# What to produce:
Copy every record exactly as it stands. Leave the pictures out.

# Records shown:
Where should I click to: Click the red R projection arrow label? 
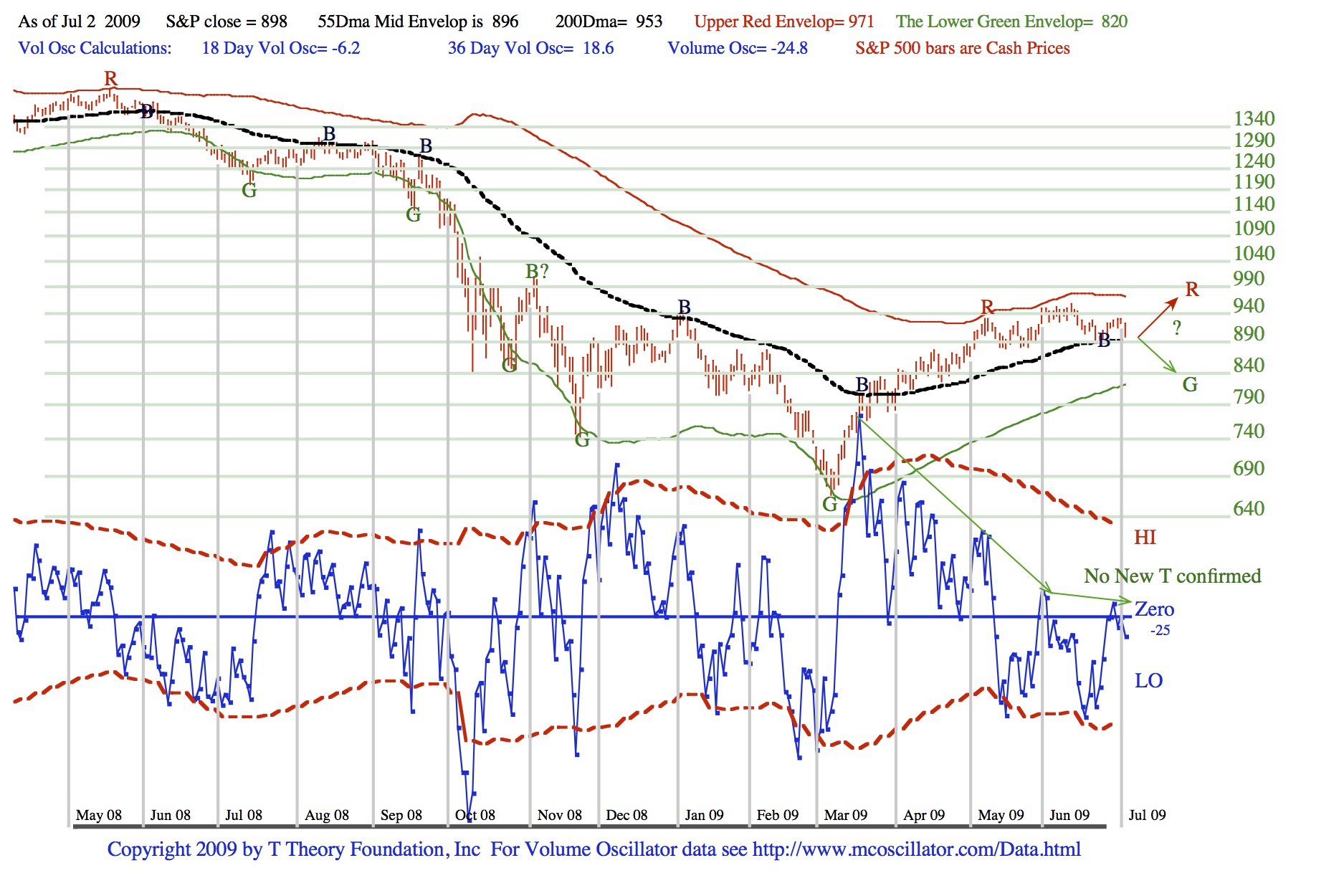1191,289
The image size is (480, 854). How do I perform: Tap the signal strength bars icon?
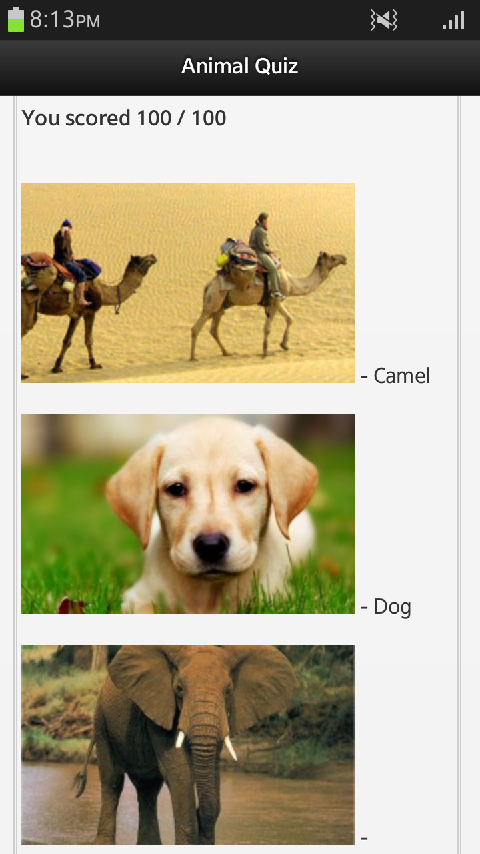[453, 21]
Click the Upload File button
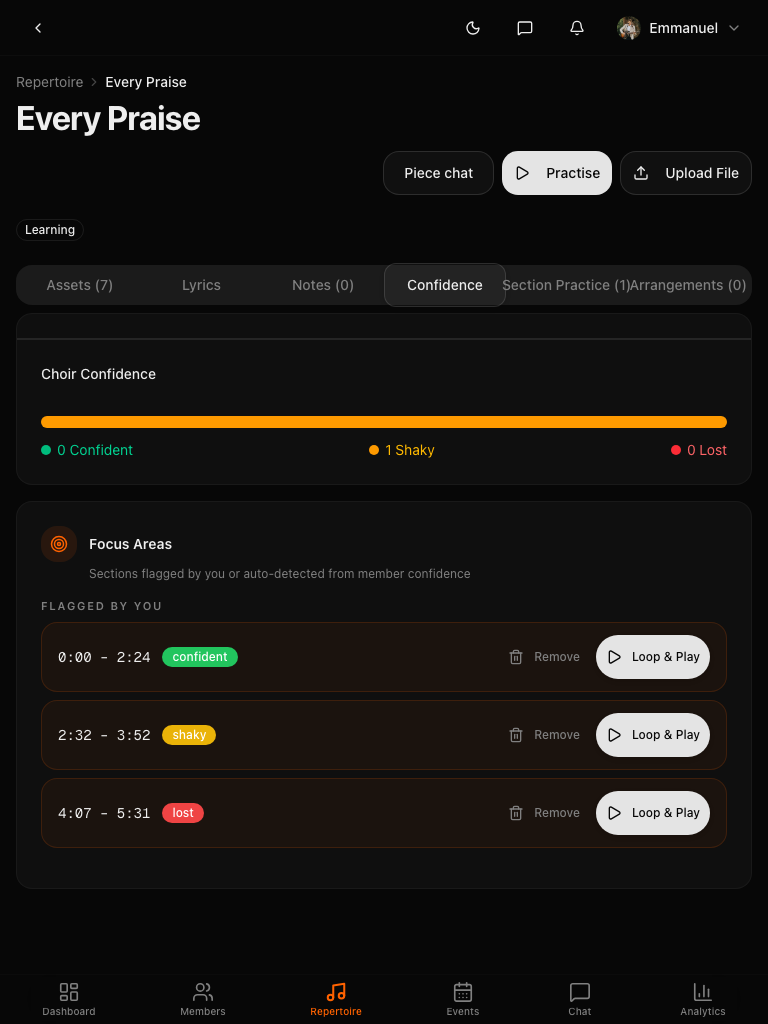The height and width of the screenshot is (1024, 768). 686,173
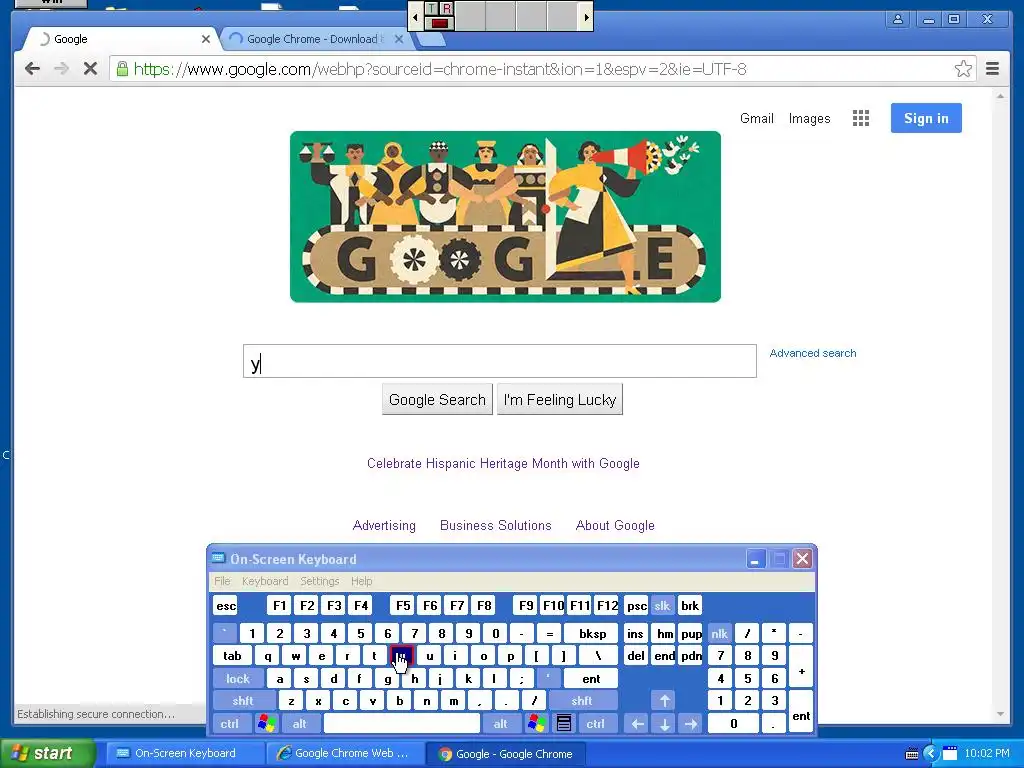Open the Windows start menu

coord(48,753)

# Final answer:
Where should I click to: Click the red R projection arrow label? 
1191,289
The image size is (480, 854). How do I perform: Tap the signal strength bars icon?
[453, 21]
Click the Upload File button
The height and width of the screenshot is (1024, 768). 686,173
Open the Windows start menu

coord(48,753)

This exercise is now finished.